To hear some environmental activists and political partisans tell it North Dakota’s oil boom is an ecological disaster. “We’re destroying western North Dakota,” they chorus.

Most recently they’ve been pointing to a (deeply flawed) series of stories by the New York Times which suggest a cozy relationship between the oil industry and state regulators has resulted in spiking oil spills (spoiler alert: the state’s spill rate is actually going down). But before the Times visited the state all we were hearing about was natural gas flaring.

Democrats in the legislature attempted to pass laws in 2013 to curb flaring. Activists decried satellite photographs they claimed showed flaring lighting sparsely-populated western North Dakota up brighter than some of the nation’s largest urban centers (some of it was flaring, a lot of it were the bright lights on drilling rigs).

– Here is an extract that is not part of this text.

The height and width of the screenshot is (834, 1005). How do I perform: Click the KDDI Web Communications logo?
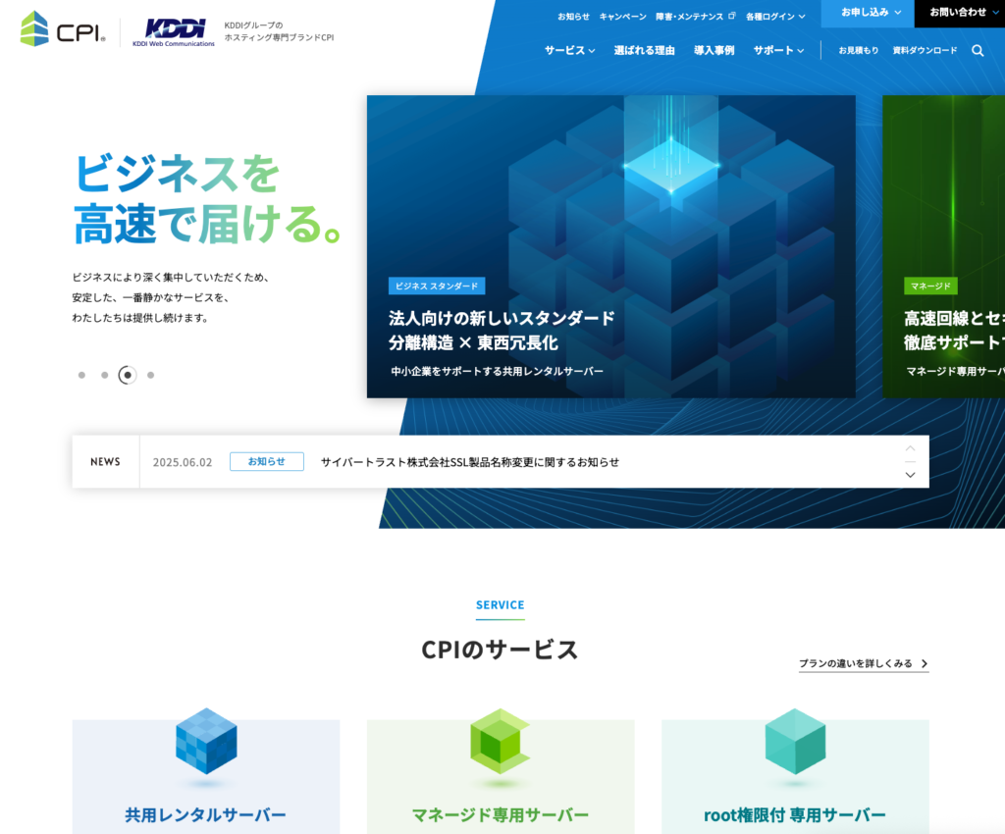pyautogui.click(x=174, y=31)
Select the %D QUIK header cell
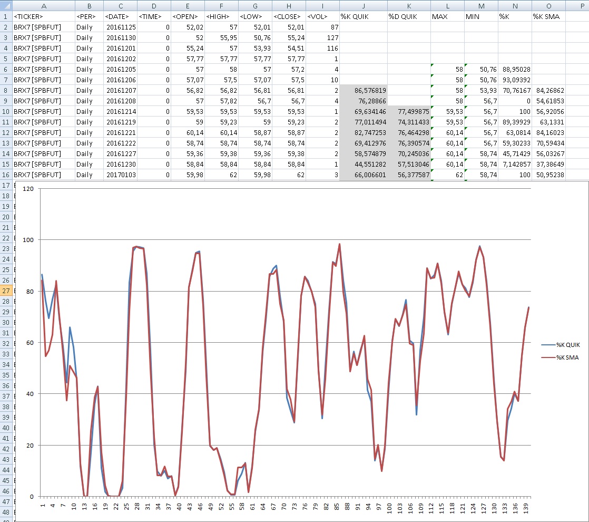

And to be sure, flaring is a problem. Setting aside environmental concerns, who among us likes to see a valuable commodity burned up?

But you don’t hear much about flaring any more, because the state’s oil and gas leadership – the Republican leadership we’re told is too bought off by oil industry interests to regulate responsibly – charged the oil industry with reducing flaring, and the industry has responded admirably.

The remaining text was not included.